Edward Potjes (born Eduard Adriaan Nicolaas; in French Edouard-Adrien-Nicolas) was a Dutch-born composer and piano virtuoso.

Born in Nijmegen (the Netherlands) on 13 August 1860, Potjes began his music studies at the age of 7. He received the rudiments of piano from P. Van Merkestein, and learned harmony and counterpoint from Grégoire Van Dyck in Boxmeer. From 1878 to 1880 he attended composition classes by Richard Hol. After that, at Cologne, he was pupil of Ferdinand Hiller (composition) and of Jacob Kwast (piano). He graduated from the University of Belgium in 1887.

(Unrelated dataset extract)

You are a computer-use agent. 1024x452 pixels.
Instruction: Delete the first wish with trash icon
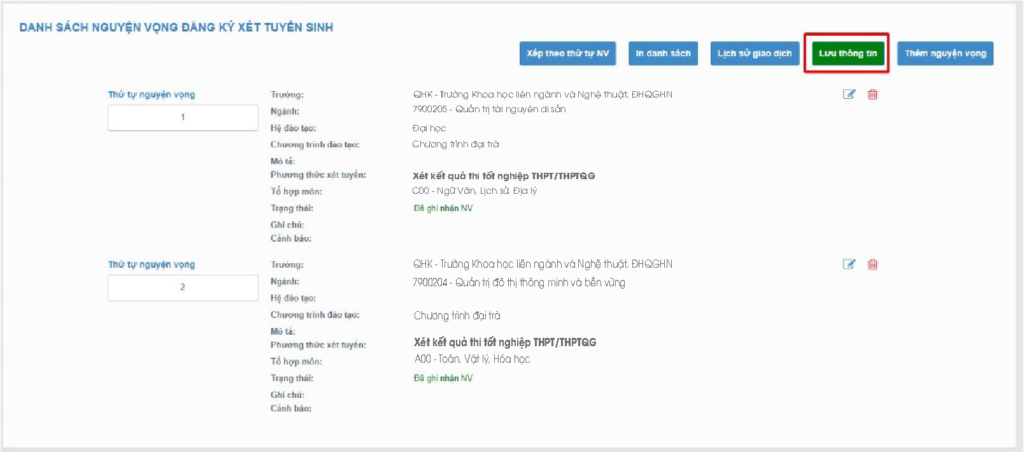pyautogui.click(x=873, y=94)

After completing his studies, Potjes established in Antwerp as a music teacher and in 1885 he had the opportunity to be heard by Liszt; following his advice he applied for the position of piano teacher at the Strasbourg Pādagogium and was accepted. He soon left Strasbourg to make an artistic tour in the Netherlands. In 1887, he moved back to Antwerp, continuing to make numerous artistic tours in England and France.

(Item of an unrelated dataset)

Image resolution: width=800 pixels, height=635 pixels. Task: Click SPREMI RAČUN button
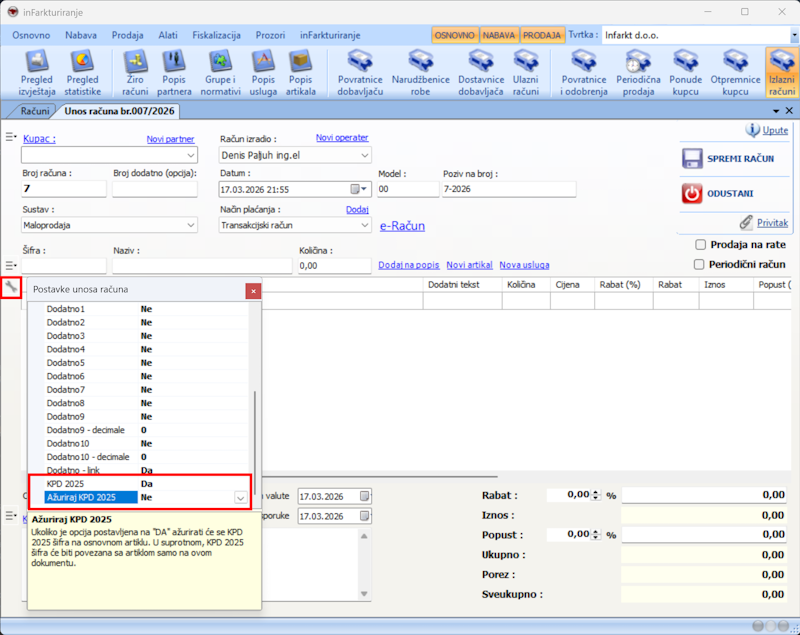point(729,159)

When the professor of piano at the Conservatory of Ghent, Max Heynderickx, died on 12 June 1893, a competition was held for his replacement. Several talented artists applied for the position, but the jury decided for Potjes, and he was confirmed by a royal decree on 29 December 1893.

In 1917 he resigned the post he had held for twenty-two years as head of the Virtuoso Piano Department at the Royal Conservatory of Ghent to immigrate to the United States as a war refugee. He moved to Seattle in 1922, and became a U.S. citizen in 1924. He toured many European countries as a concert pianist, and composed several grand operas. For one year, Potjes taught piano, harmony and composition at the Cornish School. After that, Potjes devoted his time to composing and to teaching private classes.

On 15 November 1921, Potjes was designated Officer of the Order of Leopold by royal decree.

Potjes was regarded as a virtuoso, receiving positive reception for his concert performances. it can be cited his recital in Liège dedicated to the members of the Legia in January 1896; the one he presented in January 1897 at the Salle Pleyel in Paris, where his performances of a varied repertoire (Bach, Tausig, Liszt, Chopin, Saint-Saëns, Rachmaninoff, Schumann, Beethoven, etc.) were well received. And the "Piano Recital Beethoven", at the Cercle des Concerts d'hiver in January 1899, where he performed four Beethoven sonatas to a positive reception.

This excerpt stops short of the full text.